Dans la même perspective, il est nécessaire pour les partis politiques de se réapproprier leurs missions pédagogiques. Ceux-ci doivent contribuer à vulgariser les valeurs démocratiques cardinales en tête desquelles la culture du vivre ensemble. En démocratie, en effet, le débat contradictoire consiste à renforcer le jugement du citoyen sur la pertinence des différentes offres politiques. Ce n’est pas tant la recherche effrénée du pouvoir et de l’ascendance sociale, mais bien plutôt la vocation à servir ses concitoyens qui constitue l’âme d’un homme politique.

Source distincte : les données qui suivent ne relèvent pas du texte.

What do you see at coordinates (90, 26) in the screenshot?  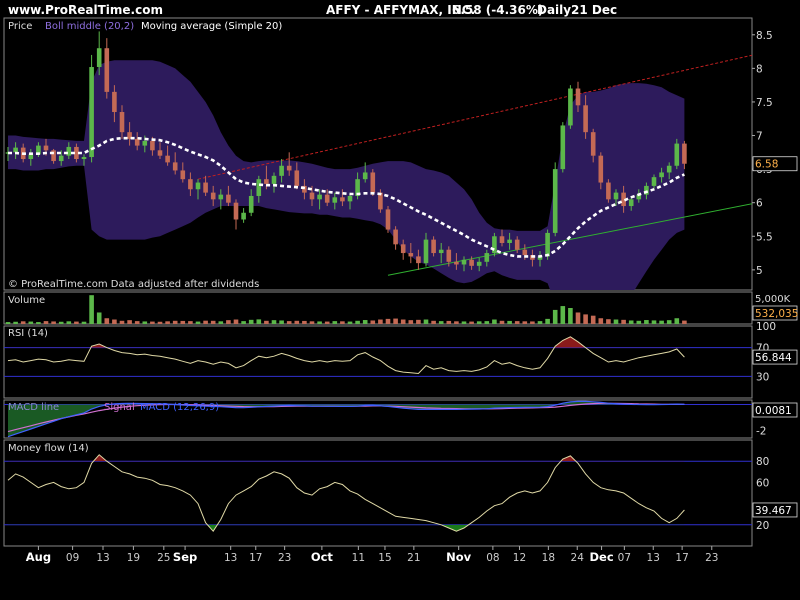 I see `legend-boll-middle: Boll middle (20,2)` at bounding box center [90, 26].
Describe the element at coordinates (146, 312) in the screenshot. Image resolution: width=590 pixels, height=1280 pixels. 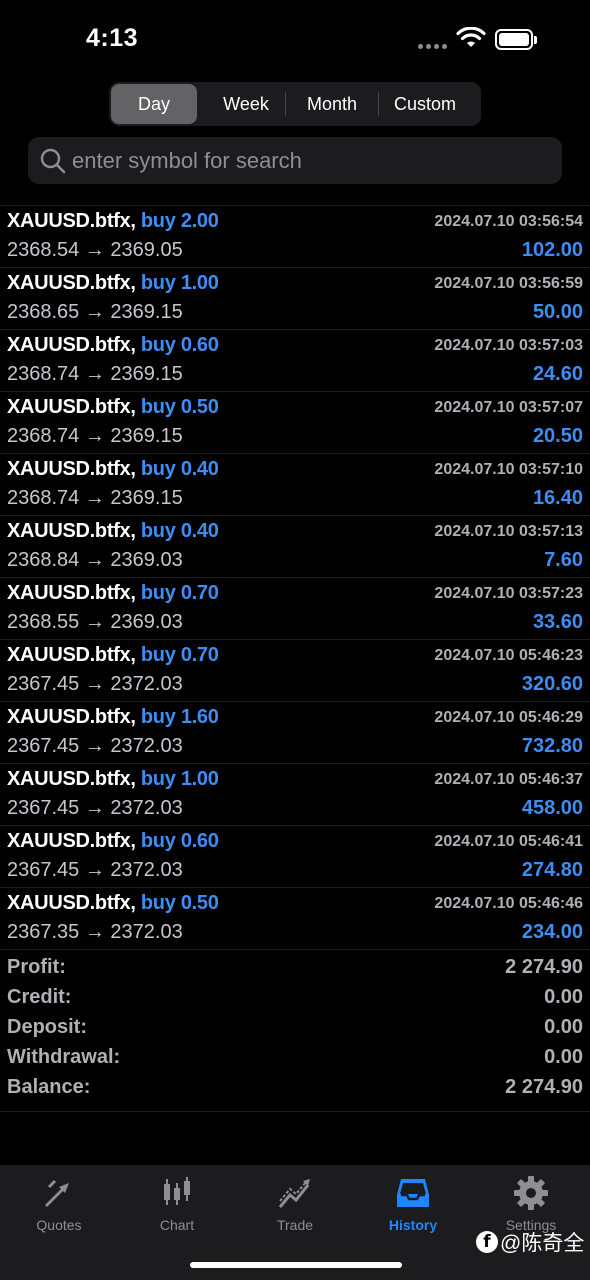
I see `close-price: 2369.15` at that location.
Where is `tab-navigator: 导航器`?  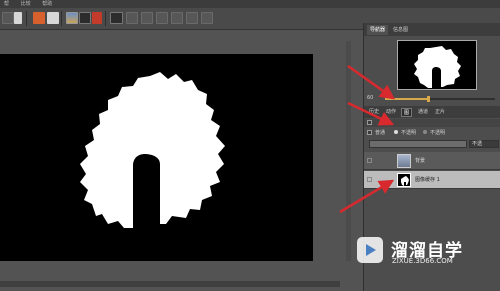 tab-navigator: 导航器 is located at coordinates (378, 30).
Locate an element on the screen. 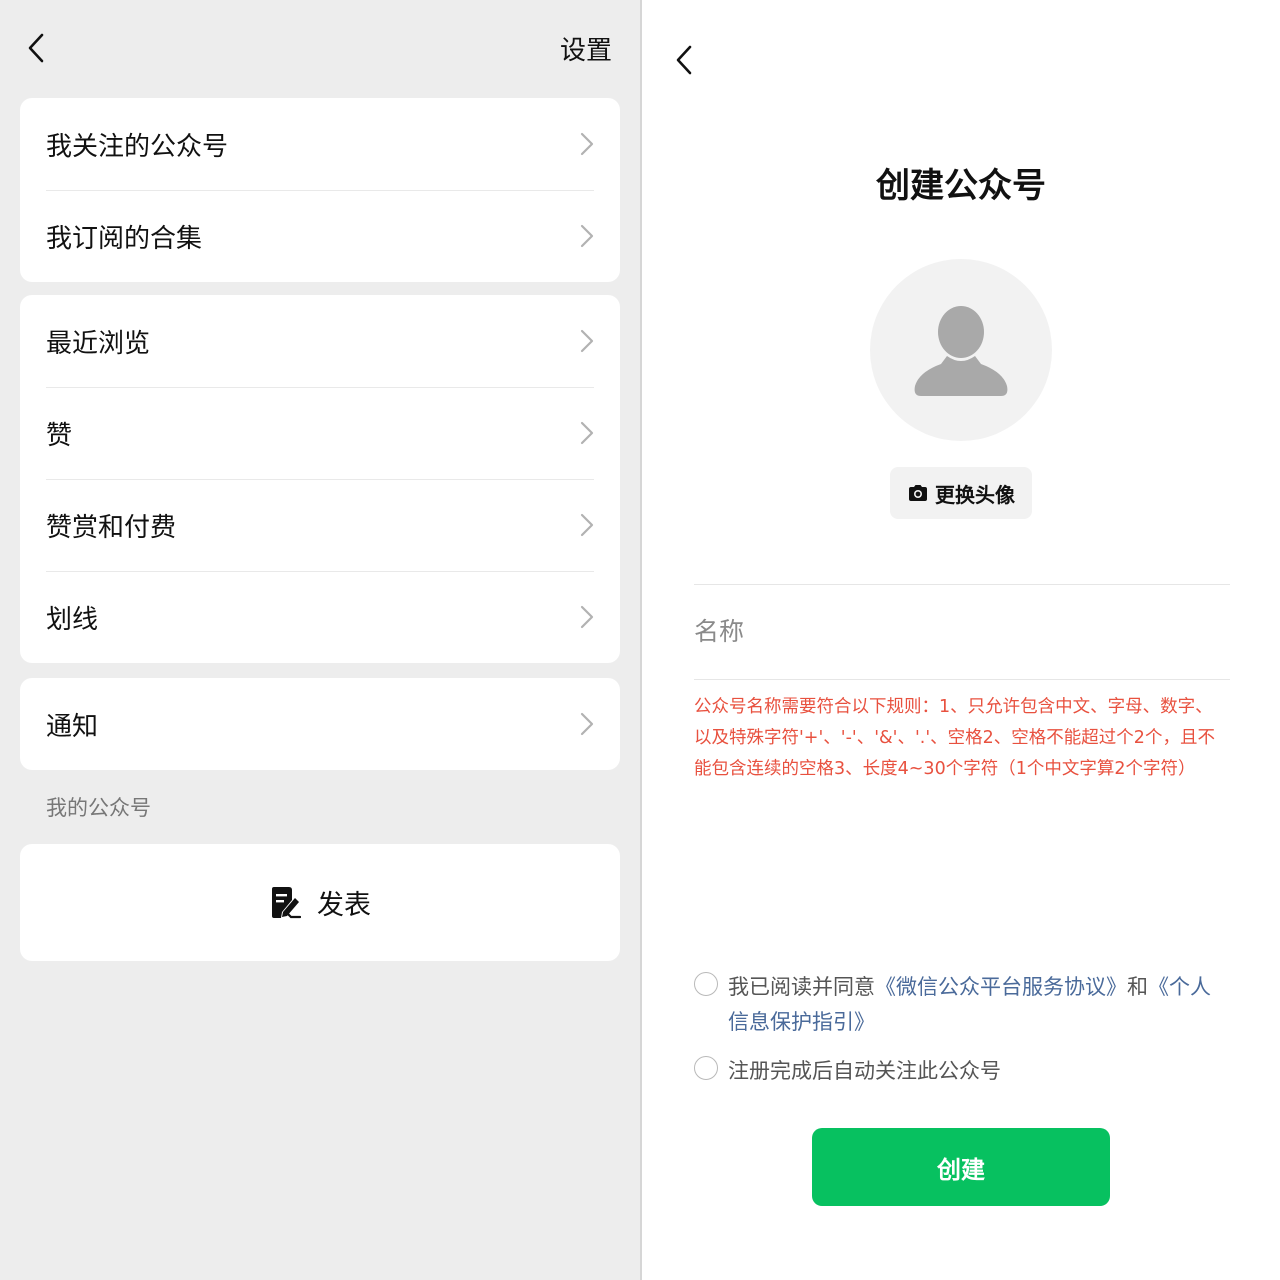 Image resolution: width=1280 pixels, height=1280 pixels. menu-item-label: 我订阅的合集 is located at coordinates (124, 238).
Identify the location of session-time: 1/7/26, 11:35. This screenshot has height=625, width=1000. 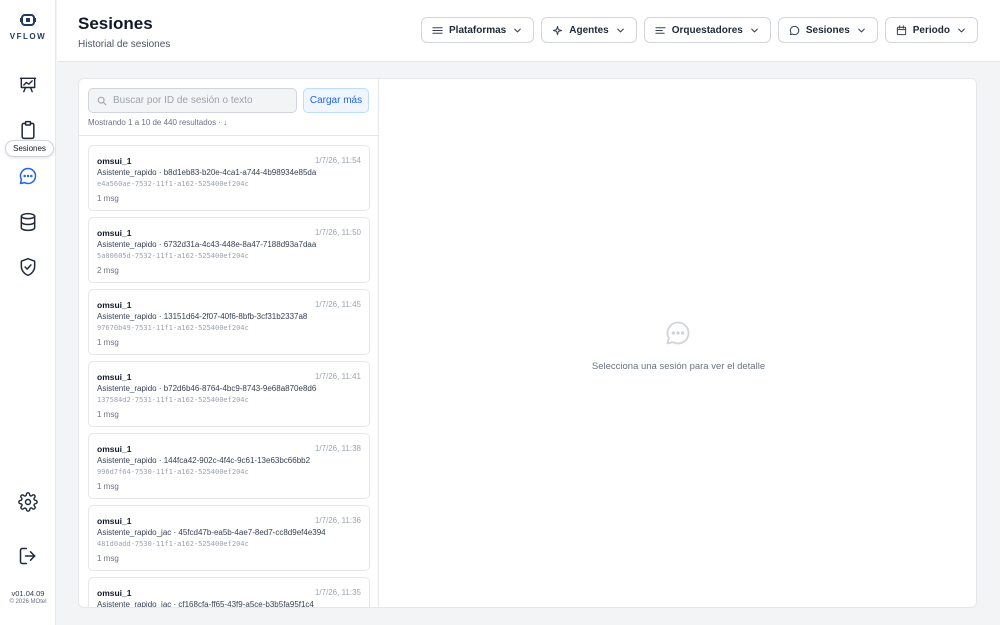
(338, 592).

Cet idéal, nous devons en être conscient, passera nécessairement par un renouvellement progressif de l’élite politique mais aussi et surtout par une meilleure contribution de la société civile et des médias à la vulgarisation de la culture démocratique. Une manière de replacer le citoyen au centre du jeu politique. Mieux les citoyens seront éduqués sur les enjeux du débat politique, mieux le langage politicien se démarquera de la démarche calomnieuse et injurieuse. En un mot, ce qui fait un grand peuple, fait aussi une grande démocratie, à savoir le besoin d’éducation. Autant dire que les législatives à venir s’annoncent comme un test décisif vers la réinstauration des valeurs républicaines.

Par Michel Ndong Esso, enseignant de philosophie, analyste politique sur Gabon 24, membre de la société civile.